НЕИЗВЕСТНАЯ ЖЕНСКАЯ БИБЛИОТЕКА |
|
||
рекомендуем читать: рекомендуем читать: рекомендуем читать: рекомендуем читать: рекомендуем читать: |
Назад
© Зегерс Анна 1949 В одно сентябрьское утро 1940 года, когда на площади Согласия в Париже
полыхал флаг со свастикой, самый большой из всех флагов, развевавшихся в
оккупированных Германией странах, и когда хвосты перед магазинами тянулись во
всю улицу, Луиза Менье, жена токаря, мать троих детей, услышала, что в
магазине, в 14-м округе, отпускают яйца. Простояв час в очереди, она получила в этом магазине пять яиц: по одному
на каждого члена семьи. Там же она вспомнила, что поблизости живет ее школьная
подруга Аннета Вилард, служанка в гостинице. Она застала подругу очень
взволнованной, хотя обычно та отличалась спокойствием. Протирая окна — Луиза
помогала ей в этом, — Вилард рассказала, что накануне гестаповцы арестовали
одного жильца. В гостинице он выдавал себя за эльзасца, но, как теперь
выяснилось, уже несколько лет назад бежал из германского концентрационного лагеря.
Жильца, рассказывала Вилард, продолжая мыть стекла, увезли в Santé, откуда его
вскоре отправят в Германию и там, по-видимому, расстреляют. Но больше, чем дело
жильца, — в конце концов мужчина — это мужчина и война есть война — ее
беспокоит судьба мальчика, сына арестованного. Ребенок — ему двенадцать лет —
жил вместе с отцом, ходил в школу и говорил по-французски не хуже, чем она
сама. Мать его умерла. На какие средства жили отец и сын, не знает никто, как
вообще не знают, на какие средства живут эти иностранцы. Вернувшись из школы и
узнав об аресте отца, мальчик не произнес ни слова, не уронил ни одной слезы.
Но когда офицер-гестаповец приказал ему собрать вещи, чтобы на следующий день
отправиться в Германию, он заявил, что скорее бросится под поезд, чем вернется
к родным.
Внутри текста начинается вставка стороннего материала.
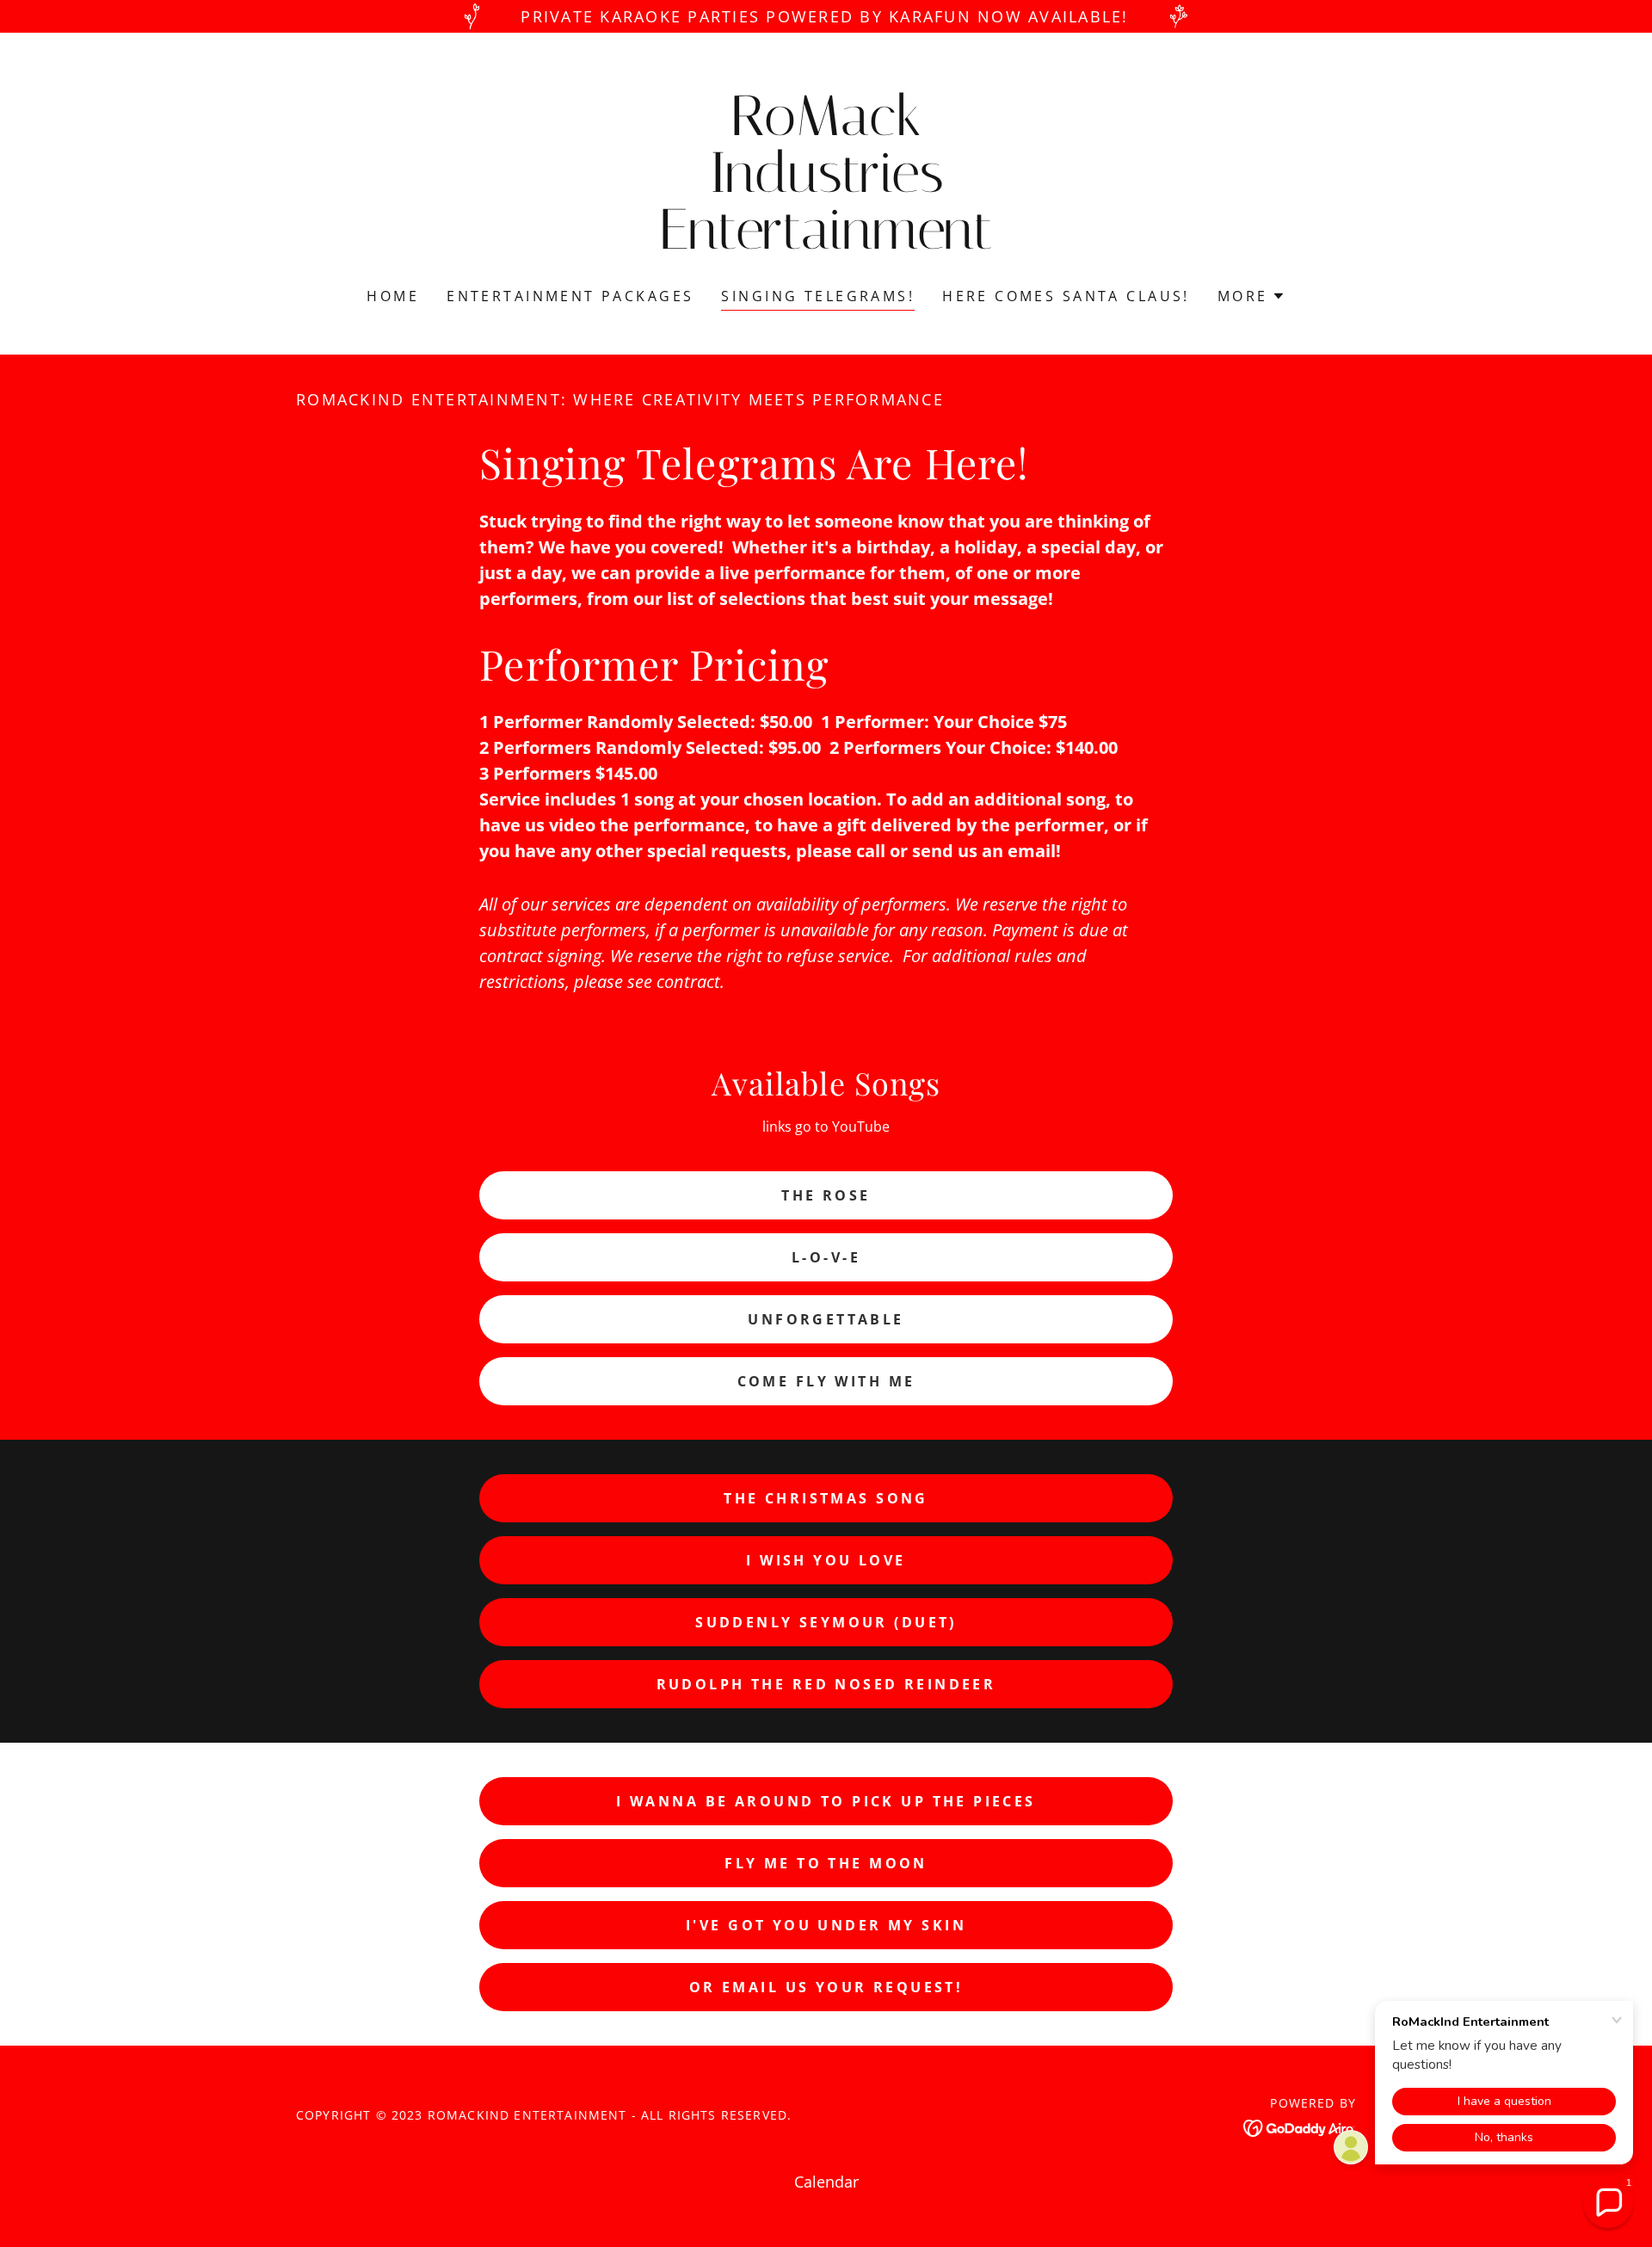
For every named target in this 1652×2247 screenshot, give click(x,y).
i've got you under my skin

Офицер резко возразил, что никто не спрашивает его о том, желает ли
он или не желает вернуться обратно. Это вопрос решенный. Его спрашивают лишь о
том, хочет ли он вернуться к родным или в исправительный дом. Мальчик доверился ей, Аннете. Ночью он рассказал ей все и просил помочь
ему. Утром она отвела его в небольшое кафе, с хозяином которого была в дружбе.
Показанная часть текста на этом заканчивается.